• _Rows_:

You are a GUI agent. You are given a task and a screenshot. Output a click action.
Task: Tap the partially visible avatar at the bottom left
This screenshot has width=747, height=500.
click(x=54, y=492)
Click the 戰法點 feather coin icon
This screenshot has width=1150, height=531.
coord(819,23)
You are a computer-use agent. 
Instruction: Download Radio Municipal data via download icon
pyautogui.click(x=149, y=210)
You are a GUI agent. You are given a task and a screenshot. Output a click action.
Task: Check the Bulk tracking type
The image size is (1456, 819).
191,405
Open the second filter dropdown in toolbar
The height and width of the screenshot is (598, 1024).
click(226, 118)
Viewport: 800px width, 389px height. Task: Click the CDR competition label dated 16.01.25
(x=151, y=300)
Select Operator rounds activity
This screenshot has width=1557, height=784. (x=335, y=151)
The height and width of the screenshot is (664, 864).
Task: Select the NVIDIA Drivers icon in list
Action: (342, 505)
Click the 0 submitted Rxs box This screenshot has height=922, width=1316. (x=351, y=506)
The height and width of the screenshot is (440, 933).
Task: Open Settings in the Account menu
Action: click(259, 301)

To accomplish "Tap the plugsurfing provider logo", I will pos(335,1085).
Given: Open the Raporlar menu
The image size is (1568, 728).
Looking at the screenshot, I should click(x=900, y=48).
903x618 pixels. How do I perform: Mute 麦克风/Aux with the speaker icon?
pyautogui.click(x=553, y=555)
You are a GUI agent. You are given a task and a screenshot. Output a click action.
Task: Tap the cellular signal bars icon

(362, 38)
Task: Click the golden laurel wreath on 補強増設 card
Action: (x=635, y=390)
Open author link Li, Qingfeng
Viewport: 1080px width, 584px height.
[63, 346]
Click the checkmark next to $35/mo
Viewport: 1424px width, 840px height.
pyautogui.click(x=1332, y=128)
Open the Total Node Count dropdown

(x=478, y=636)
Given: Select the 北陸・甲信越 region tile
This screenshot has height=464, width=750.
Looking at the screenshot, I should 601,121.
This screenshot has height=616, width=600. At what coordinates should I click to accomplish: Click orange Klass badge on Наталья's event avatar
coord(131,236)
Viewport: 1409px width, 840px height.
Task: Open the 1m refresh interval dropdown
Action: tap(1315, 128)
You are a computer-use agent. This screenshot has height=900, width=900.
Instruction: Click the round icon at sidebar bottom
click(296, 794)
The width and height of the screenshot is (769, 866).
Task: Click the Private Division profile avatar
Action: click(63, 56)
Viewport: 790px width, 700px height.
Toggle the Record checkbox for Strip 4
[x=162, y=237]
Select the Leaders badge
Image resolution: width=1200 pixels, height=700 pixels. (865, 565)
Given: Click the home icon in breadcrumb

• _Set exercise_: Rewrite the lines from the very first one through the line containing "coord(819,23)", swapping "partially visible" for "half-hidden" and leaving everything else unchanged. Output only those lines.

• _Final answer_:
You are a GUI agent. You are given a task and a screenshot. Output a click action.
Task: Tap the half-hidden avatar at the bottom left
This screenshot has width=747, height=500.
click(x=54, y=492)
Click the 戰法點 feather coin icon
This screenshot has width=1150, height=531.
coord(819,23)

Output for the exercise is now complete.